2. Use Managed File Transfer as Your Baseline for Data Protection
Managed File Transfer (MFT) platforms can provide built-in safeguards for data such as encryption, monitoring, and auditing of all file movements. MFT also centralizes file transfers across an organization and can apply data management policies to reduce the risks of files being shared outside of your control.
3. Keep Volume of Data Retained in Check
Data is often an organization’s most valuable asset. As such, it is also highly prized by cyber thieves. According to Statistica, an incredible 402.74 terabytes of data are created each day, and the amount of data generated annually has grown year-over-year since 2010.
Data is inevitable and pervasive but hanging onto too much of this tempting data in your own organization can increase your exposure. How do you start paring down? Ask yourself:
- Is this data still relevant?
- Does it contain sensitive information?
- How long should it really live in our systems?
4. Don’t Let Data Archives Become a Liability
Many organizations archive their data indefinitely. But “forever” isn’t a realistic or secure retention strategy.
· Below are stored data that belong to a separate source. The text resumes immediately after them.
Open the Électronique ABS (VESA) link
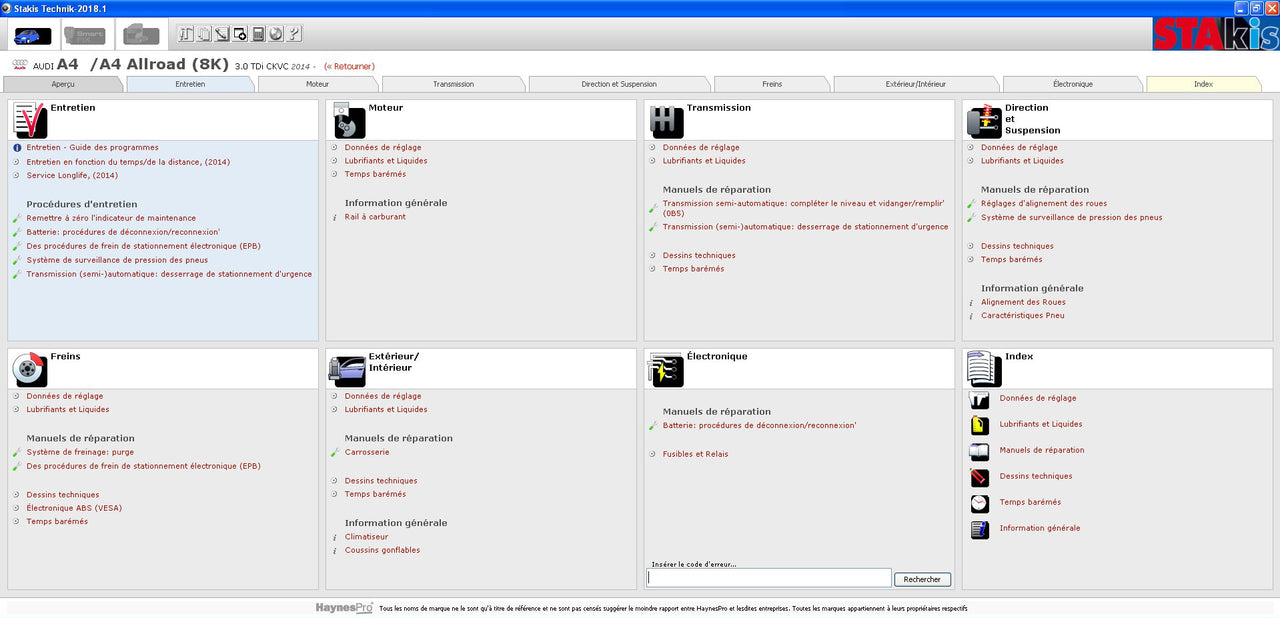The height and width of the screenshot is (618, 1280). pyautogui.click(x=74, y=508)
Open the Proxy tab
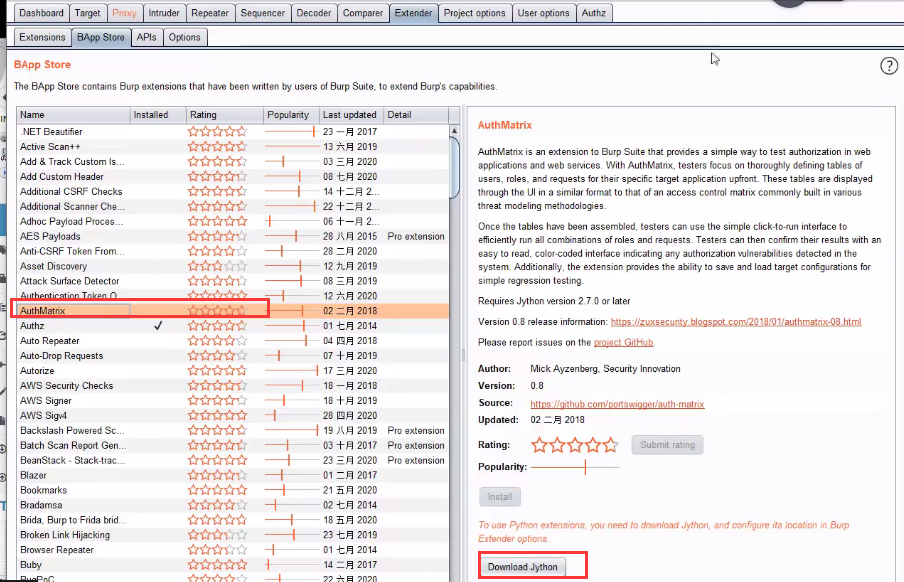The image size is (904, 582). point(124,13)
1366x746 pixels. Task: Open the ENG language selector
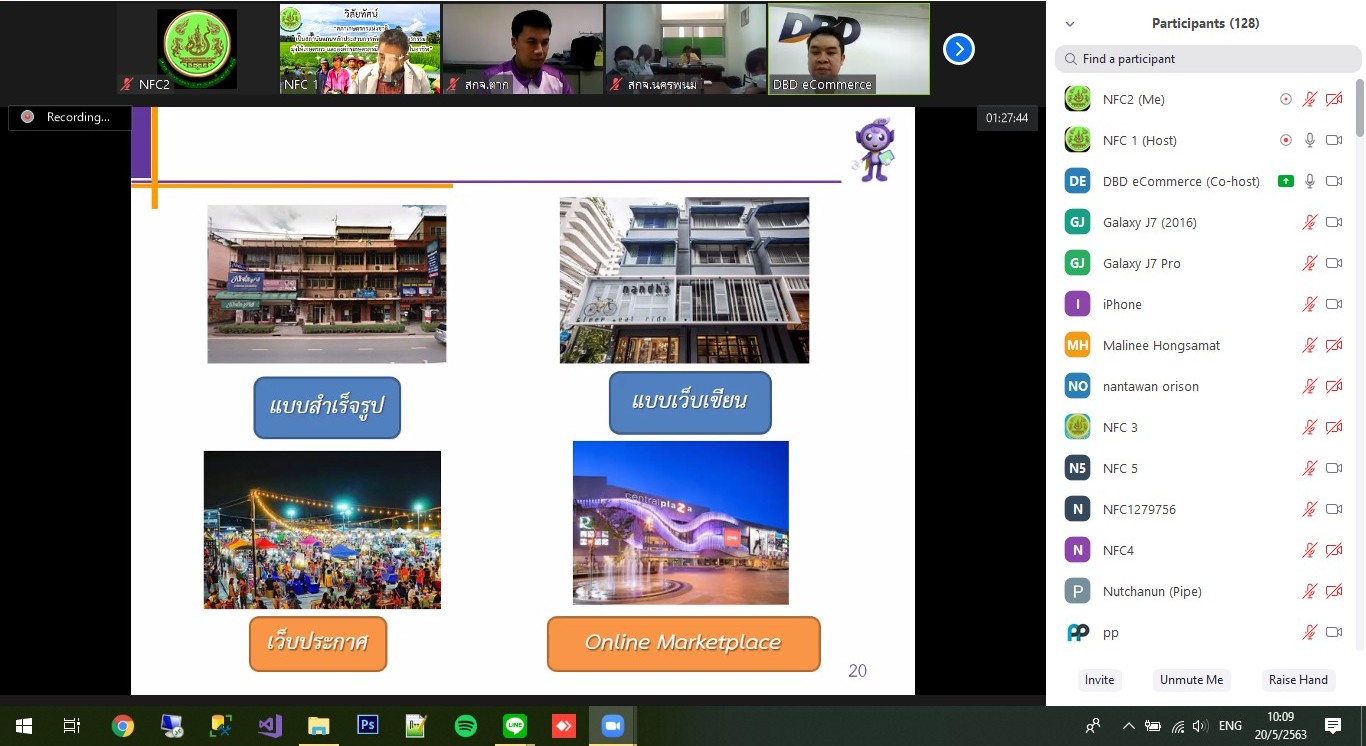[x=1230, y=726]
Remember: Once a file has served its purpose, retaining it only adds risk if your system is ever breached. There’s more of the “good stuff” to grab.
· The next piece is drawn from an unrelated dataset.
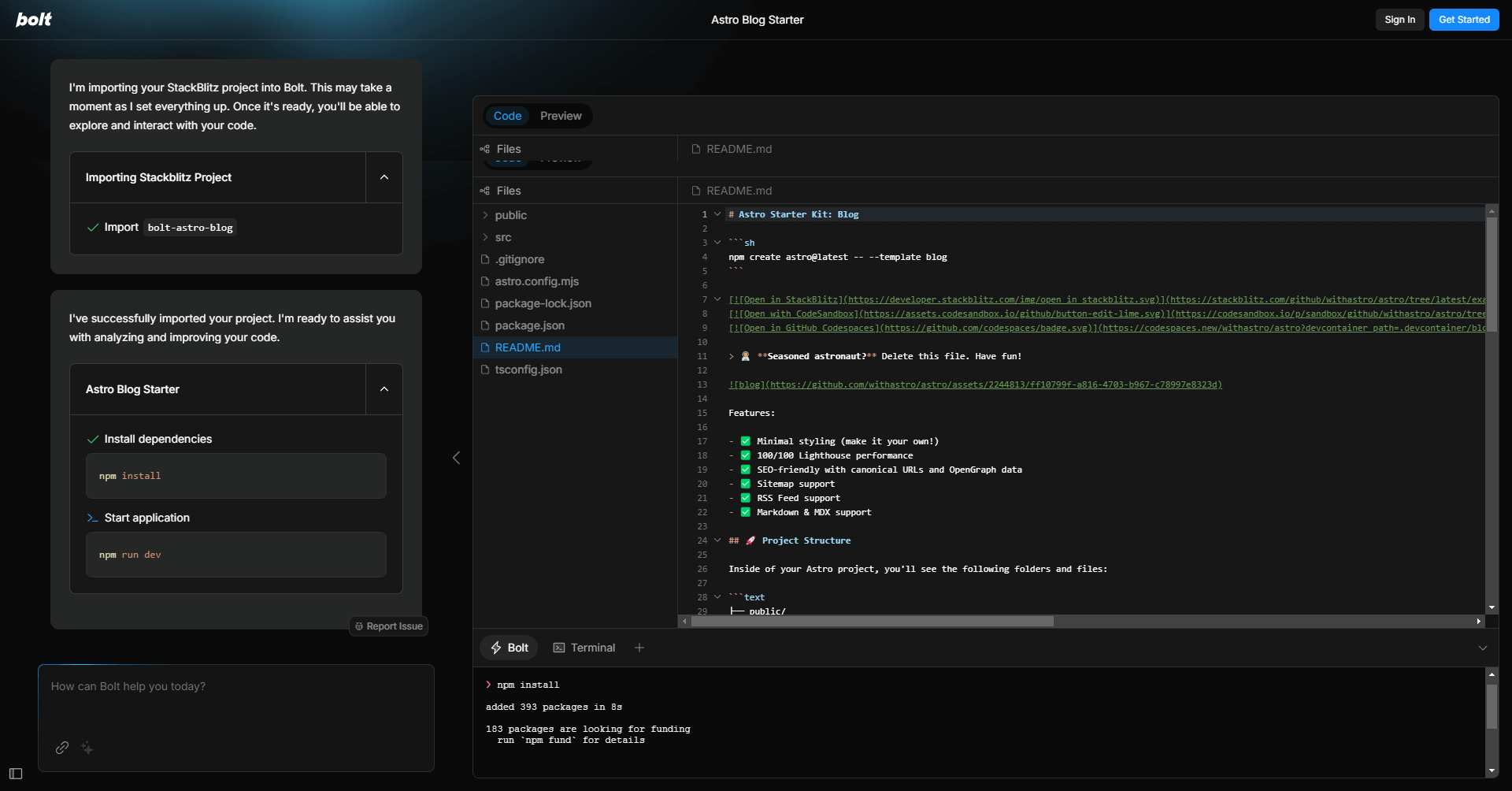Toggle the sidebar panel icon
Viewport: 1512px width, 791px height.
[16, 774]
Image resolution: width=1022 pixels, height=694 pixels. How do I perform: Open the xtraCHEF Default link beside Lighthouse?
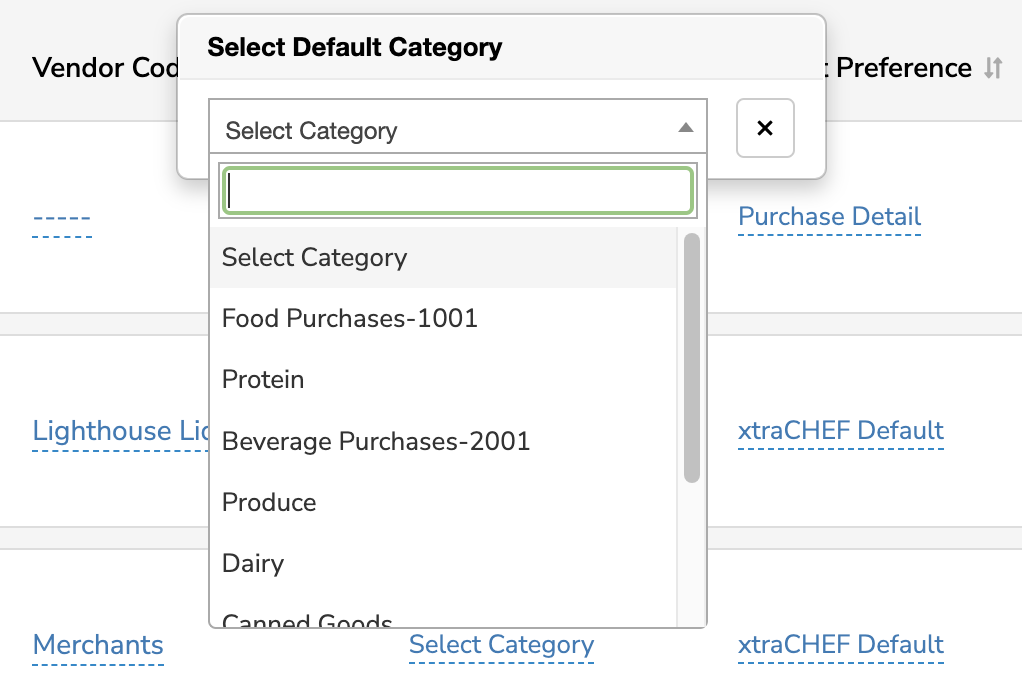tap(840, 430)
After all, all data is risky, and when you no longer need it, you should delete it. The less data at hand, the lower your security risk. To assist with the proper protocols, NIST offers recommendations in place for how to handle data deletion and destruction based on sensitive. It’s also wise to review details about the data lifecycle.
Part of this strategy should also include establishing a cadence for purging old files. You could set a rule of 30 days from “last access,” where all data accessed earlier will be archived and/or encrypted — even better, stored off site. And proactively create and follow data categories (sensitive, confidential, public, etc.) to help make firm decisions on what stays and what goes.
5. Classify Before You Retain
Before any retention policy can be meaningfully applied, organizations must understand exactly what types of data they have. Classification is the process of tagging or categorizing data based on attributes such as:
- Sensitivity (e.g., personal identifiable information, financial records)
- Compliance obligations (e.g., HIPAA, GDPR, PCI DSS)
- Business value (e.g., strategic plans, customer insights)
By classifying data, you can help ensure that retention policies are targeted and appropriate and avoid under-retention (which risks non-compliance) and over-retention (which increases storage costs and security risks).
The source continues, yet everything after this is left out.